Dieser Zusammenhang zwischen Hochzeit und Sexualität gehört in unserer Kultur weitestgehend der Vergangenheit an. Wie kommt es denn, dass in der heutigen Zeit die überwältigende Anzahl der Ehen geschieden werden, oft schon primär mangels menschlicher Reife der Eheleute, aber auch mangels gesellschaftlichen Rückhaltes zum Scheitern verurteilt sind? Ein wichtiger Faktor hierfür ist natürlich der Wegfall der früher gnadenlosen sozialen Kontrolle in unserer Kultur. In anderen Kulturen wird diese durchaus bis heute rigoros gehandhabt und der Ehebrecher, vor allem die Ehebrecherin wird mit dem Tode bedroht.
Ein anderer wichtiger Faktor ist natürlich, dass im Rahmen der Gleichberechtigung anders als früher, die Frauen wirtschaftlich in aller Regel weitgehend unabhängig sind, eine Ehe also nicht mehr um jeden Preis ertragen müssen. Ein anderer wesentlicher Faktor, den wir auch in unserem Buch Lebensschwellen ausführlich schildern, ergibt sich daraus, dass sich aufgrund des lebenslangen Reifungsprozesses von Männern und Frauen auch die Bedeutung der Hochzeit im Laufe des Lebens immer wieder heftig verändert. Sehr unterhaltsam ist das in dem Film, Vier Hochzeiten und ein Todesfall, dargestellt. Um ein paar Beispiele zu nennen: Manche heiraten viel zu früh, um ihrem Elternhaus zu entkommen. Später lassen sie sich dann scheiden, um ihrer Ehe zu entkommen. So heiraten sie wiederum der Einsamkeit zu entkommen. In gewisser Weise sind die zugehörigen Partner in ihrer persönlichen Wahrheit fast vollständig nebensächlich. Hauptsache einigermaßen gut aussehen mit ordentlichem Einkommen, usw. Ein häufiger Grund zu heiraten besteht auch darin, dass wir uns verlieben, also eine Illusion vom anderen mit dessen Wahrheit verwechseln und viele scheitern daran, dass die Konsequenz jeder Verliebtheit darin besteht, dass man den anderen grausamer Weise tatsächlich kennenlernt.
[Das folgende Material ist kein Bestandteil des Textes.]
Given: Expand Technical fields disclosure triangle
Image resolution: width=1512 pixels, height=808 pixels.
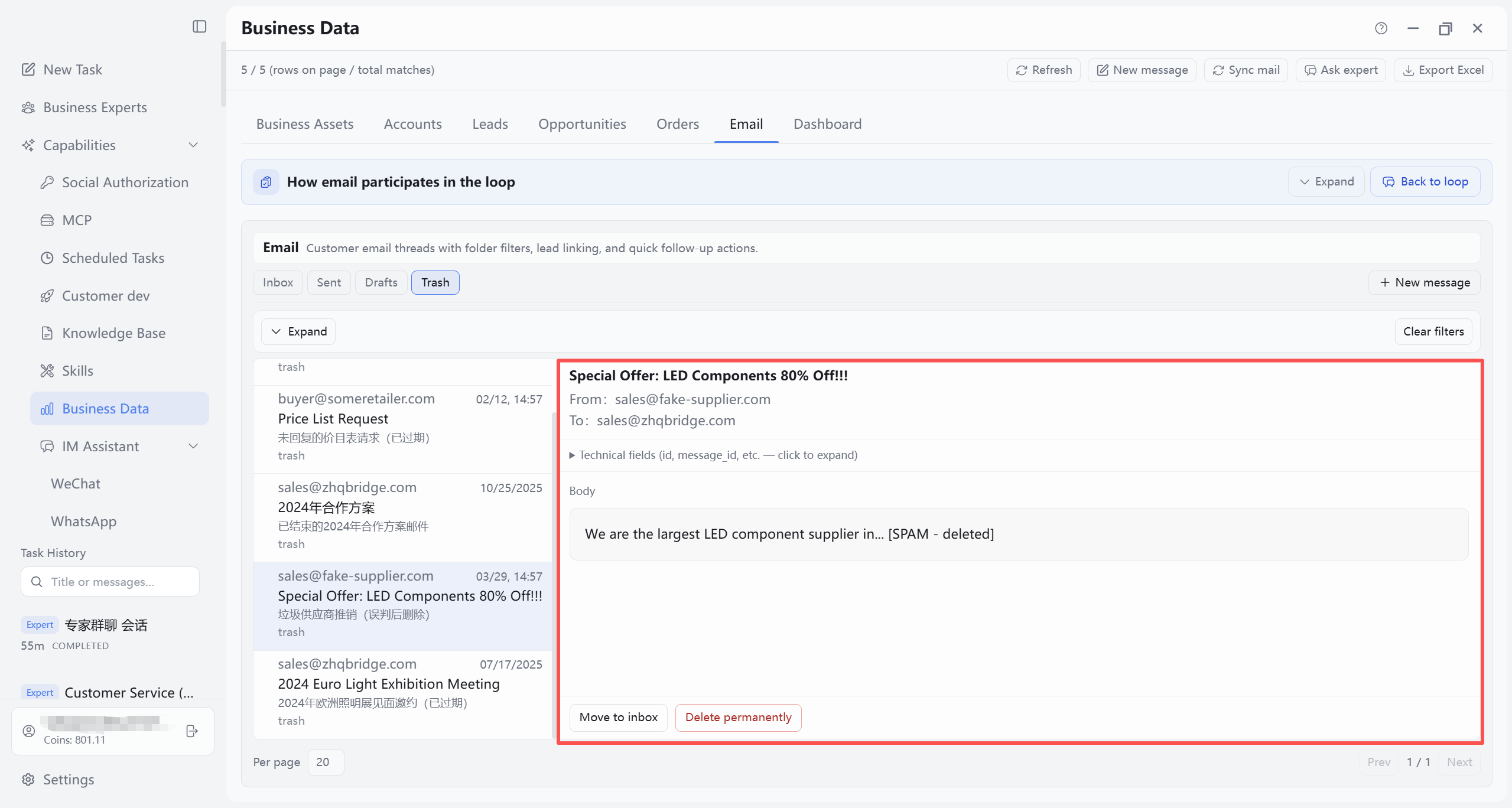Looking at the screenshot, I should [572, 455].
Man könnte also sagen viele Hochzeiten in unreifen Jahren dienen nur uns selbst. Die Fähigkeit den anderen als von uns getrenntes anderes Lebewesen wirklich zu erkennen und dann dieses Wesen aus vollen Herzen bedingungslos zu lieben ist in den meisten Leben erst späteren Jahren vorbehalten. Das war aber das, was ursprünglich gemeint war mit dem Bibelsatz: Ich erkenne Dich als meinen Mann, ich erkenne Dich als meine Frau. Erst dann ist Hochzeit im tiefsten Sinne als Vereinigung möglich.